• _To do_
From the first line to the last, print the data exactly as it appears.

--- Provided records Enclosed Below ---

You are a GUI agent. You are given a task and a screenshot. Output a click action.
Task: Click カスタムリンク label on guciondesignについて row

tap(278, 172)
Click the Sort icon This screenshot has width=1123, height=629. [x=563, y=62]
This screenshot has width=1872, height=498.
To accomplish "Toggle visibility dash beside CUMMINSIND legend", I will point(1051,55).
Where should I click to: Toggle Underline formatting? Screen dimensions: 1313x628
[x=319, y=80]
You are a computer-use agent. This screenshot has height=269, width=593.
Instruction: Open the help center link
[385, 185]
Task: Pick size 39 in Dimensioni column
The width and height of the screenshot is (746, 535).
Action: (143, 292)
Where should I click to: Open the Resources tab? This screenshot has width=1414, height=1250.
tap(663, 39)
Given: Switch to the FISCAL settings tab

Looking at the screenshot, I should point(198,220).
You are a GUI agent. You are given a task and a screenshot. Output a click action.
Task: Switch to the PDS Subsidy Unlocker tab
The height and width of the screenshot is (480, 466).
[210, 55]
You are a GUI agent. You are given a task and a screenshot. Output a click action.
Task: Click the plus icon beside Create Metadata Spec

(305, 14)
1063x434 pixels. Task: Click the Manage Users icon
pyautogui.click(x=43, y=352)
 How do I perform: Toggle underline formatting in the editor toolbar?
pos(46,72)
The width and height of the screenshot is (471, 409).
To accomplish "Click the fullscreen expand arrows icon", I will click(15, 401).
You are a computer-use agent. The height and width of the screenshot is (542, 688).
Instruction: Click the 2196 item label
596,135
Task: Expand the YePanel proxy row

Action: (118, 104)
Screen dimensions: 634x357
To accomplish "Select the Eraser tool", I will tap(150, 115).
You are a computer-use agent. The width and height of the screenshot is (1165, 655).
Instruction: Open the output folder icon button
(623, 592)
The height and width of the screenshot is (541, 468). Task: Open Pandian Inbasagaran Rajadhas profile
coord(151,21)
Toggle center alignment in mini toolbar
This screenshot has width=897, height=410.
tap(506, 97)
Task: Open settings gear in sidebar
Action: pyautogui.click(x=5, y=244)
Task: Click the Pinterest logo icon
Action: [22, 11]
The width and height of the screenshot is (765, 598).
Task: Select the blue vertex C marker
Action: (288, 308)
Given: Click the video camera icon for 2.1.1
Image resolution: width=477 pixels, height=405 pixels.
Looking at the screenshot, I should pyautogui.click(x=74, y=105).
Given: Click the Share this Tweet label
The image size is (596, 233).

--- End of Enclosed Provided records ---

• _Response to this exercise_
You are a GUI agent. You are given a task and a screenshot. Output a click action.
Task: Click カスタムリンク label on guciondesignについて row

tap(278, 172)
Click the Sort icon This screenshot has width=1123, height=629. [x=563, y=62]
This screenshot has width=1872, height=498.
To accomplish "Toggle visibility dash beside CUMMINSIND legend", I will point(1051,55).
Where should I click to: Toggle Underline formatting? Screen dimensions: 1313x628
[x=319, y=80]
You are a computer-use agent. This screenshot has height=269, width=593.
Instruction: Open the help center link
[385, 185]
Task: Pick size 39 in Dimensioni column
The width and height of the screenshot is (746, 535).
Action: (143, 292)
Where should I click to: Open the Resources tab? This screenshot has width=1414, height=1250.
tap(663, 39)
Given: Switch to the FISCAL settings tab

Looking at the screenshot, I should point(198,220).
You are a GUI agent. You are given a task and a screenshot. Output a click action.
Task: Switch to the PDS Subsidy Unlocker tab
The height and width of the screenshot is (480, 466).
[210, 55]
You are a GUI agent. You are given a task and a screenshot. Output a click action.
Task: Click the plus icon beside Create Metadata Spec

(305, 14)
1063x434 pixels. Task: Click the Manage Users icon
pyautogui.click(x=43, y=352)
 How do I perform: Toggle underline formatting in the editor toolbar?
pos(46,72)
The width and height of the screenshot is (471, 409).
To accomplish "Click the fullscreen expand arrows icon", I will click(15, 401).
You are a computer-use agent. The height and width of the screenshot is (542, 688).
Instruction: Click the 2196 item label
596,135
Task: Expand the YePanel proxy row

Action: (118, 104)
Screen dimensions: 634x357
To accomplish "Select the Eraser tool", I will tap(150, 115).
You are a computer-use agent. The width and height of the screenshot is (1165, 655).
Instruction: Open the output folder icon button
(623, 592)
The height and width of the screenshot is (541, 468). Task: Open Pandian Inbasagaran Rajadhas profile
coord(151,21)
Toggle center alignment in mini toolbar
This screenshot has width=897, height=410.
tap(506, 97)
Task: Open settings gear in sidebar
Action: pyautogui.click(x=5, y=244)
Task: Click the Pinterest logo icon
Action: [22, 11]
The width and height of the screenshot is (765, 598).
Task: Select the blue vertex C marker
Action: (288, 308)
Given: Click the video camera icon for 2.1.1
Image resolution: width=477 pixels, height=405 pixels.
Looking at the screenshot, I should pyautogui.click(x=74, y=105).
Given: Click the Share this Tweet label
The image size is (596, 233).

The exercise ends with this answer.